Creating a Room of My Own

I’ve been incredibly blessed in that my husband not only can support both of us but he wants me to stay home to work on my writing. I was able to quit my day job in the spring and focus on writing full time.

But after quitting I still struggled with writing because I didn’t have my own space. My books were spread across every room in our apartment, and my desk was the unused kitchen table. My reading corner was right in the living room, and I was constantly distracted.

Author Virginia Woolf famously wrote that “A woman must have money and a room of her own if she is to write fiction.” My wonderful husband supports me so I don’t have to worry about working outside of writing, but I still needed my own space so that I could truly have the freedom to create.

If you don’t have a dedicated writing space, it’s just too hard to create.

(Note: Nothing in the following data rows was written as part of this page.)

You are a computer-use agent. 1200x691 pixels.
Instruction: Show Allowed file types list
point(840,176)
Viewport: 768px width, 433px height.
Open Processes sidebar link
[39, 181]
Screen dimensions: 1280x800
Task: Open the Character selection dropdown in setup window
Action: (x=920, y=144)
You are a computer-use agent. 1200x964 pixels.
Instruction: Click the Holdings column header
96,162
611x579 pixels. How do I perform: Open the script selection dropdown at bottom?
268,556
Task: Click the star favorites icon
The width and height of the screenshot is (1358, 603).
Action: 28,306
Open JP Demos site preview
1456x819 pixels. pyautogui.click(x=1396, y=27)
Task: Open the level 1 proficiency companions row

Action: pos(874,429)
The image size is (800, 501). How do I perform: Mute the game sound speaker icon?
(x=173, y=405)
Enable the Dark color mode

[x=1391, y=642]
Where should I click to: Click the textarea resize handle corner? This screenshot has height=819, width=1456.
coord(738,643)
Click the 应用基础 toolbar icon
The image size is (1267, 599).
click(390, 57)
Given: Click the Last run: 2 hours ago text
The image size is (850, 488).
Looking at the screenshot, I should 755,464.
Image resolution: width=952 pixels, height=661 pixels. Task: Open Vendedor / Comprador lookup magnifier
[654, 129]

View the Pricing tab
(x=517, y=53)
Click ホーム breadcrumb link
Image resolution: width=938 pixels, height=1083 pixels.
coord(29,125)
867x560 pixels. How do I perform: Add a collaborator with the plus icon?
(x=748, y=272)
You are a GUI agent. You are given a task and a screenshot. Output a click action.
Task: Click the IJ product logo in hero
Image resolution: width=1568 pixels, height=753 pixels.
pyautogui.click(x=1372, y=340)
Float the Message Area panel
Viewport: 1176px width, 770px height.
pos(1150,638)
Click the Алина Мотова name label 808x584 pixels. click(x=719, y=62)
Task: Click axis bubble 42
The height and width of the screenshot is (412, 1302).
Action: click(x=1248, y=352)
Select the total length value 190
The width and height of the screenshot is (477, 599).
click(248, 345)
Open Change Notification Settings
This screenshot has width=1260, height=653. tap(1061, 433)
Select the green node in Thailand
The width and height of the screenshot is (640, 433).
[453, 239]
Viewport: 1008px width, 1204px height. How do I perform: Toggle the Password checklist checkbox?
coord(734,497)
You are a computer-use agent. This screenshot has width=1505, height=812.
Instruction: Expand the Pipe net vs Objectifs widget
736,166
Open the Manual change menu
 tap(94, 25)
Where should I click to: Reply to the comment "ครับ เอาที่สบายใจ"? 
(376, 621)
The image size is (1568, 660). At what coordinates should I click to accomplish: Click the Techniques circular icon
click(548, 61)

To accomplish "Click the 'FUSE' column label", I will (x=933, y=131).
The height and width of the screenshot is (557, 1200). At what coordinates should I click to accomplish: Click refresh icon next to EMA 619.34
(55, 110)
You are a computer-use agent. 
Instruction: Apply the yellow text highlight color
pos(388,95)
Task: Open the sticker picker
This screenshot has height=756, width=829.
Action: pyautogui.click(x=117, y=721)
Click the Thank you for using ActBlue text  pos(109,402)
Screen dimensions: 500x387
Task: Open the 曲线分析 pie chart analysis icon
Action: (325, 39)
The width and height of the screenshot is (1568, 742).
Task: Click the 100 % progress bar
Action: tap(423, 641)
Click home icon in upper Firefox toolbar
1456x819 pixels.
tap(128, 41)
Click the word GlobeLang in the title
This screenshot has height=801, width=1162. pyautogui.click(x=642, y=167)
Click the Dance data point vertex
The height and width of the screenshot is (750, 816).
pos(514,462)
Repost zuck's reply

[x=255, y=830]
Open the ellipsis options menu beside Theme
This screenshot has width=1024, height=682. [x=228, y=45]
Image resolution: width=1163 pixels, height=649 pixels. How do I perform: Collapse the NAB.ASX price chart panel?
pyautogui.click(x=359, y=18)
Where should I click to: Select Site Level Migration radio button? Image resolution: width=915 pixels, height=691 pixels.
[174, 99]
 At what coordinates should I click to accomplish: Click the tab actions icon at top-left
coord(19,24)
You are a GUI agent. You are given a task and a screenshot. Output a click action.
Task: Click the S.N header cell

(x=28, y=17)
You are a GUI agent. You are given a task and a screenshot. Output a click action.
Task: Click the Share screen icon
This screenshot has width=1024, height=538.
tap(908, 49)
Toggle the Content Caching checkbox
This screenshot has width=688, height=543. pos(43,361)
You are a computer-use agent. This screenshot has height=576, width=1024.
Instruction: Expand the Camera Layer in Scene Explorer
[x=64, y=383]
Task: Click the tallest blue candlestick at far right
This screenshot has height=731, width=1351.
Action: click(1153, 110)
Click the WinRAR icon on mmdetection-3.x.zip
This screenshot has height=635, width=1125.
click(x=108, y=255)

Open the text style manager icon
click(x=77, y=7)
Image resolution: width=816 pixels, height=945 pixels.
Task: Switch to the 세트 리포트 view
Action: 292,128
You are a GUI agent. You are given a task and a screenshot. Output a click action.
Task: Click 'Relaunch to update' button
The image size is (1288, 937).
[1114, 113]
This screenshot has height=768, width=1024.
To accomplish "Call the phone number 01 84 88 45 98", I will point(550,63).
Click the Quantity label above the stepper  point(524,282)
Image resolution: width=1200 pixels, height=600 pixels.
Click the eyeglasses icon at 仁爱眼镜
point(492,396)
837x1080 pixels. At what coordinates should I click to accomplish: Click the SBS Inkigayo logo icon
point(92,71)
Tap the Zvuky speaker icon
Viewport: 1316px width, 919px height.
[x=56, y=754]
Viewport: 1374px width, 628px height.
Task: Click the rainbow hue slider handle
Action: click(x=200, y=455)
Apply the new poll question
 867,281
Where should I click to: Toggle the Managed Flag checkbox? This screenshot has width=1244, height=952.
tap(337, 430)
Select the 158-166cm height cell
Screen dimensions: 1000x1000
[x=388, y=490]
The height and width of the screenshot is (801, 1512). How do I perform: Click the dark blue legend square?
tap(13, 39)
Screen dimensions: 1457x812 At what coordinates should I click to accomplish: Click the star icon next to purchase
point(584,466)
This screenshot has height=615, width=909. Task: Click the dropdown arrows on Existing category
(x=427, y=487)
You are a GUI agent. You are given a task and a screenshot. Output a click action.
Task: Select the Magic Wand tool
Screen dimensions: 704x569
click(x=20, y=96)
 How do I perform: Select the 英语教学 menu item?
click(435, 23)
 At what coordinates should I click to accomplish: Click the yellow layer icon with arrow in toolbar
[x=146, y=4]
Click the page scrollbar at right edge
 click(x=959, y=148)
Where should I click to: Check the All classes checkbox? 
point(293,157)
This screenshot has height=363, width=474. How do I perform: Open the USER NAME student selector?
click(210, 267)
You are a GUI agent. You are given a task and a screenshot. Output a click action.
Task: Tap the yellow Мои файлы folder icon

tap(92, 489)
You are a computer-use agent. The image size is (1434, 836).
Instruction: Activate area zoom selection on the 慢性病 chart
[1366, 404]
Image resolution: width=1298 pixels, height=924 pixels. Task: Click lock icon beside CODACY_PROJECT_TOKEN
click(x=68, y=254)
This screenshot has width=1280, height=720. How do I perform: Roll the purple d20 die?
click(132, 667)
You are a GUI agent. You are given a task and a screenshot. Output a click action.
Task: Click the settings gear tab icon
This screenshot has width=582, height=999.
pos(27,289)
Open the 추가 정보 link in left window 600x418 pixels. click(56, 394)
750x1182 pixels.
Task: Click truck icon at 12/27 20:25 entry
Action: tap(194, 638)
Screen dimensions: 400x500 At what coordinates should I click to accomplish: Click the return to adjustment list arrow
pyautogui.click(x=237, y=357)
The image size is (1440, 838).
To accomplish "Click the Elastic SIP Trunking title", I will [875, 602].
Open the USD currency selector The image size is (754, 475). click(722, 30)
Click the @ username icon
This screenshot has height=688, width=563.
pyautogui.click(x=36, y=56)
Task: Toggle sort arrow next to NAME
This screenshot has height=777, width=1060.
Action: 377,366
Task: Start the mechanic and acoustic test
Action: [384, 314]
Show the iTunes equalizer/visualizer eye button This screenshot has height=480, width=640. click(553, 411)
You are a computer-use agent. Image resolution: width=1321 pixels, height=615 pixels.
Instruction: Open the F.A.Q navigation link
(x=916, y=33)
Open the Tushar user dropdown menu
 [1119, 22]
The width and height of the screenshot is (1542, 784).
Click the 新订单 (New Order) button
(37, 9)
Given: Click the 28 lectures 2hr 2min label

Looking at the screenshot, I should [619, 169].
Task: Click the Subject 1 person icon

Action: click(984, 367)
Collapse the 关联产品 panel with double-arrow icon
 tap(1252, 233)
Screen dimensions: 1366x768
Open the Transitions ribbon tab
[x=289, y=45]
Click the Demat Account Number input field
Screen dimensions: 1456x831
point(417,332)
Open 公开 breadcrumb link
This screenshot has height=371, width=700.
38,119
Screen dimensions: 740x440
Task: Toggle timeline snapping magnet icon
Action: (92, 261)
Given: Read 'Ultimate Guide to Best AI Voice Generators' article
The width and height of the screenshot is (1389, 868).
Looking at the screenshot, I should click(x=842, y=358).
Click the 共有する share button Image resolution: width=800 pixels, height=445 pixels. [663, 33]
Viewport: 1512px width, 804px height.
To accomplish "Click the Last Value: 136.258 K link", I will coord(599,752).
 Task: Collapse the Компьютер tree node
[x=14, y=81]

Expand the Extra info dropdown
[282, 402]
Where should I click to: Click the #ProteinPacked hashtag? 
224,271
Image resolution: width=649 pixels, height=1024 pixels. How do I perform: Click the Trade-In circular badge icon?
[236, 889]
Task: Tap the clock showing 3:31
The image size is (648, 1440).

If you can’t retreat to a quiet corner, away from people and distractions like housework, writing and true creativity will be hard to tap into. You’ll constantly be pulled in different directions away from your work.

If your desk is in the kitchen like mine was, the dishes will be calling your name. If your reading chair is in the living room like mine was, the television will be tempting you behind that book you’re holding up. And if your husband is sitting on the couch, mere feet away from you like mine was, it can be so hard to focus on that story in front of you.

But all of that recently changed. This summer my husband and I bought our first house. It’s a bit bigger than our apartment, and has a fenced backyard where I can sit outside with my dog. Most importantly, it has an extra bedroom that we turned into my library.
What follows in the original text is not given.